#### TASK REQUIREMENTS
Find the "Open the help question mark icon" line in the records below and repeat it and every later line exactly, up to the last; do not include pictures.

#### EXTRACTED MATERIAL
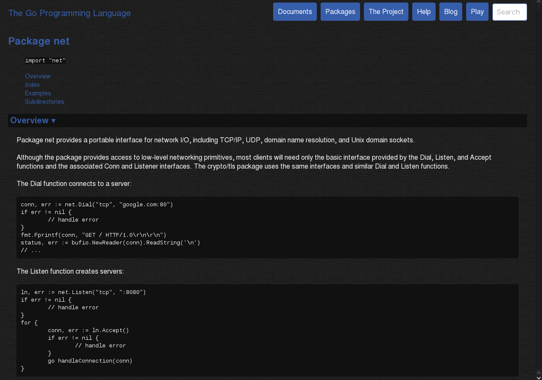Collapse the Overview section
542x380 pixels.
[29, 120]
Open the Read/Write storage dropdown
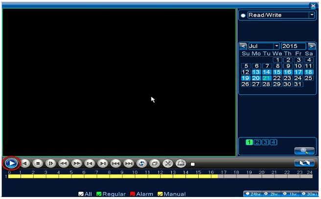 point(312,15)
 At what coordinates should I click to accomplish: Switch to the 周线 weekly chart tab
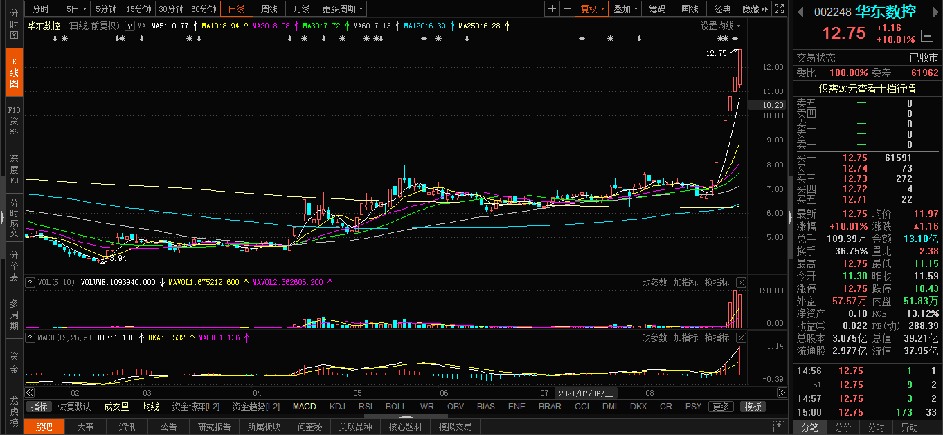(269, 9)
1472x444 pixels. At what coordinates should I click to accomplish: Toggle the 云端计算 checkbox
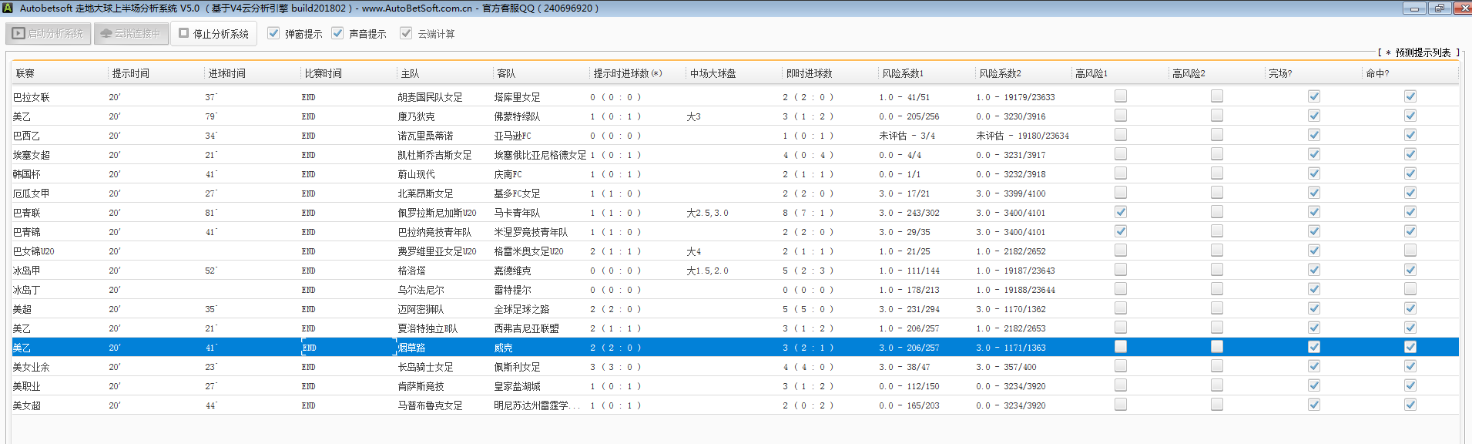[x=406, y=33]
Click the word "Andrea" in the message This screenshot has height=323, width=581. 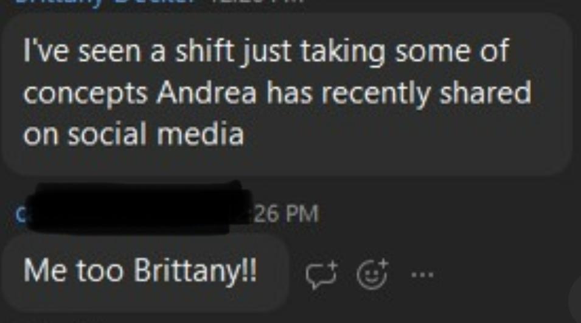pos(206,92)
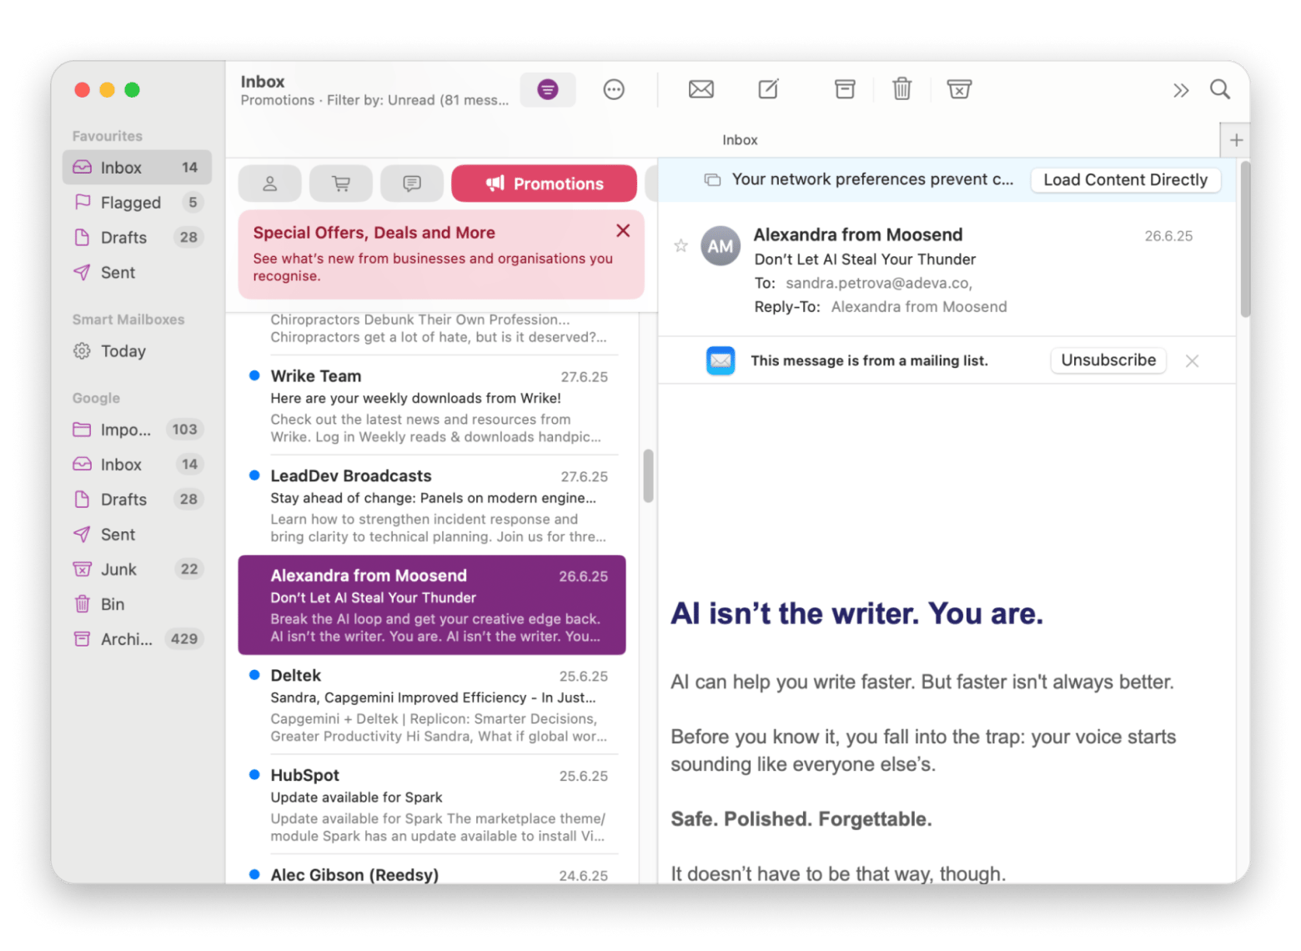
Task: Unsubscribe from the mailing list
Action: click(1108, 360)
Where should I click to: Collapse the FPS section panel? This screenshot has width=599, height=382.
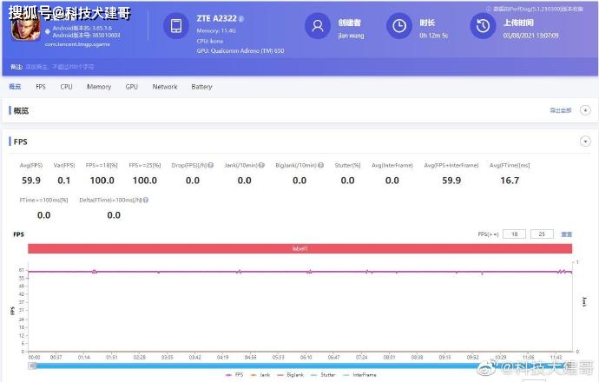click(585, 141)
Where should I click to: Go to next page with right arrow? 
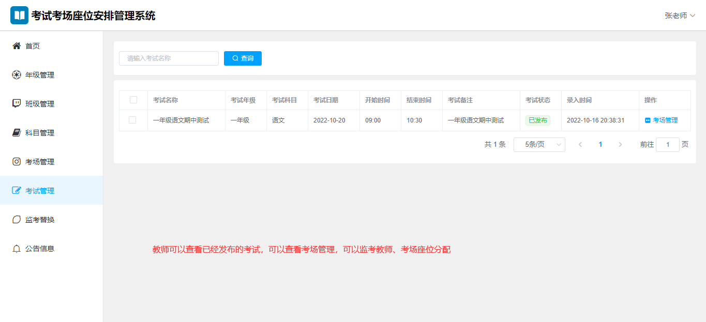[x=620, y=145]
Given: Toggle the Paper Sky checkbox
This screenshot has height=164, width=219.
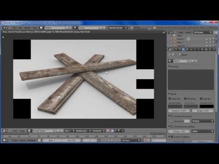Looking at the screenshot, I should (170, 99).
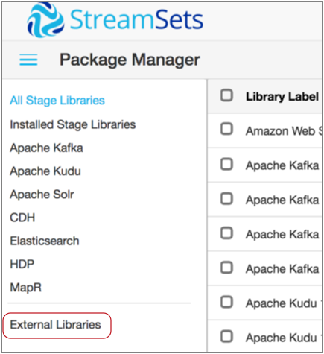This screenshot has width=324, height=354.
Task: Select the Elasticsearch library category
Action: [45, 241]
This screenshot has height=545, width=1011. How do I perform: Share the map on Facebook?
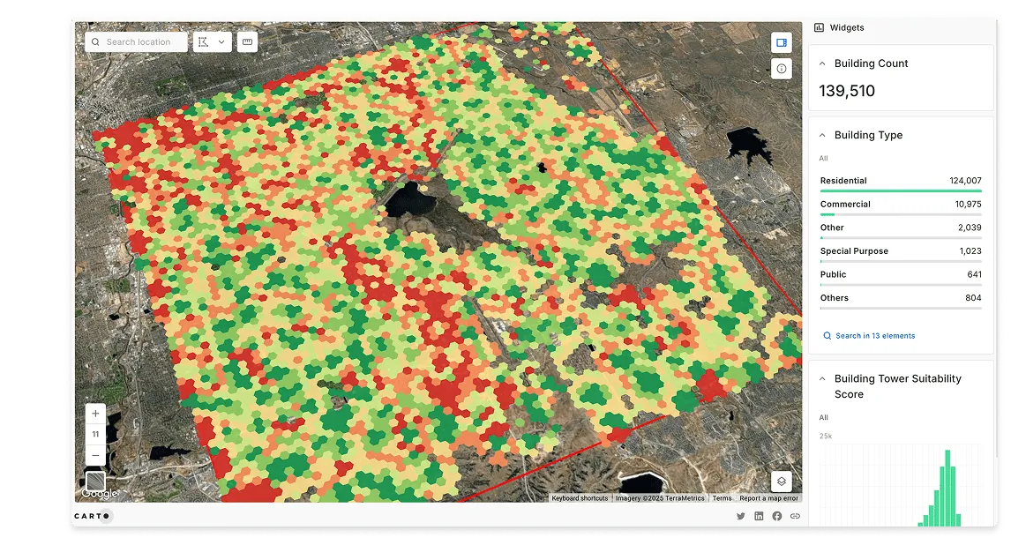pos(777,516)
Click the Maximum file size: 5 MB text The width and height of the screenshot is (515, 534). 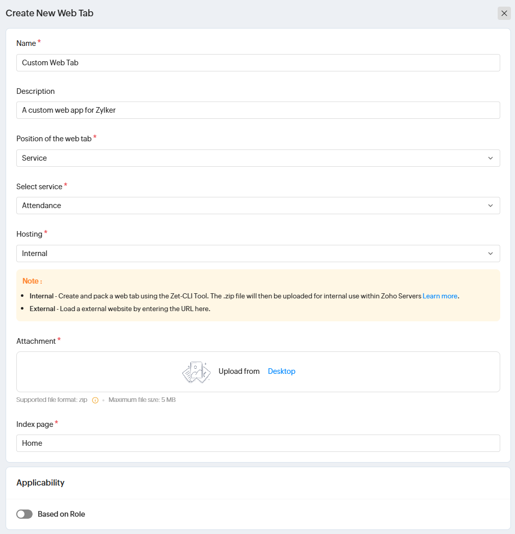pos(142,400)
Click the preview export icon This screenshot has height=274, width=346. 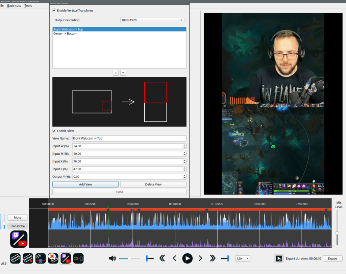(279, 258)
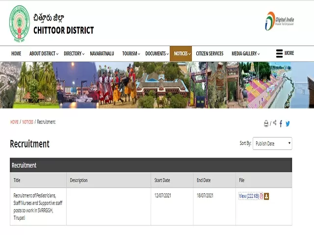Click the Digital India logo

(x=280, y=21)
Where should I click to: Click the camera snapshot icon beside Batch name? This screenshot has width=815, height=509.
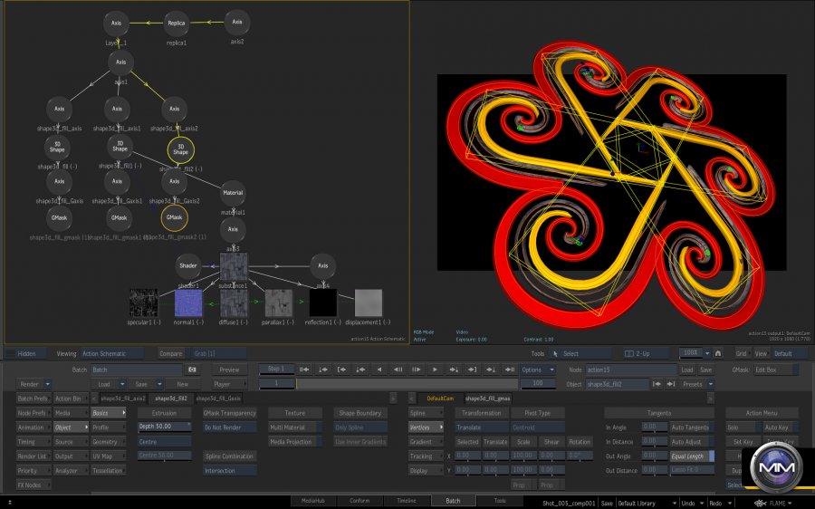pos(192,370)
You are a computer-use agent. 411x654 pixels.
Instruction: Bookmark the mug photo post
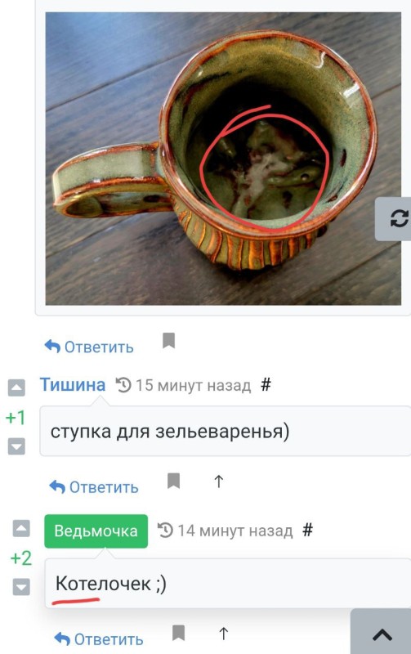pyautogui.click(x=168, y=340)
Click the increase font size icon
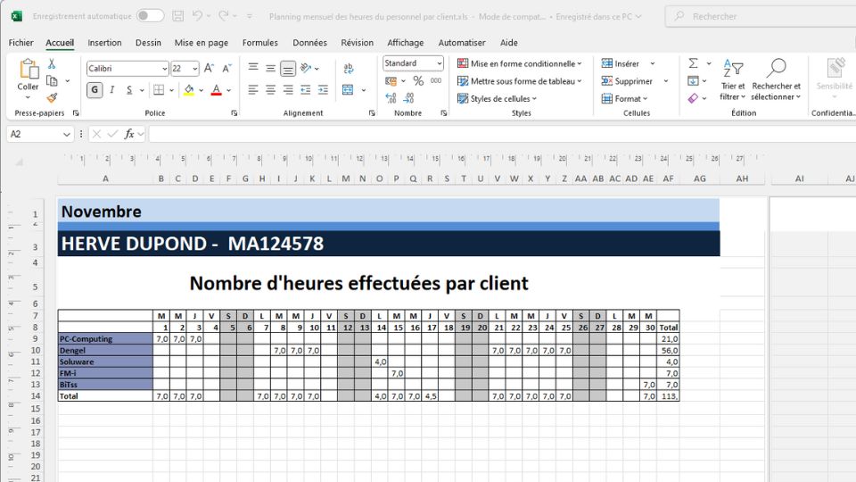 pyautogui.click(x=209, y=68)
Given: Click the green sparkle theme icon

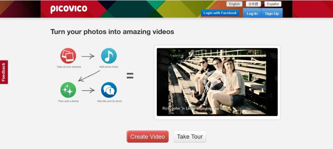Looking at the screenshot, I should 68,90.
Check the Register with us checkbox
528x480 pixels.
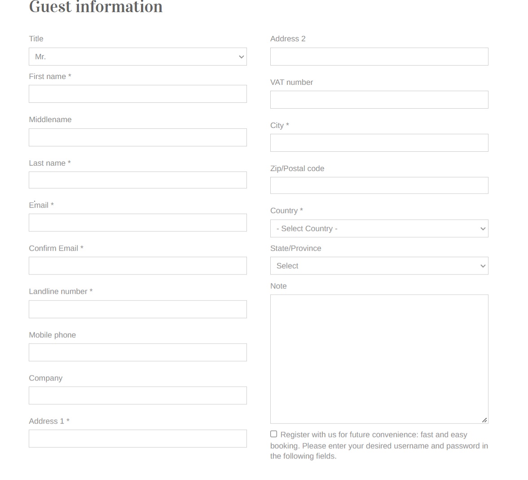[274, 434]
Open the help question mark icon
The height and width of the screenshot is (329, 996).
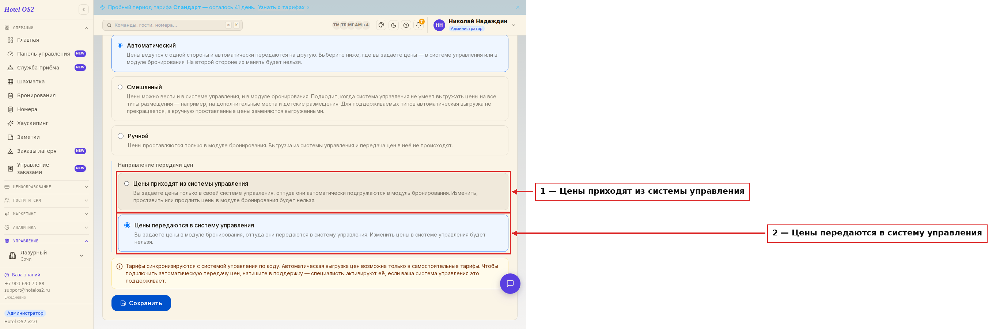[406, 25]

#### EXERCISE ANSWER
Open the help question mark icon
The height and width of the screenshot is (329, 996).
[406, 25]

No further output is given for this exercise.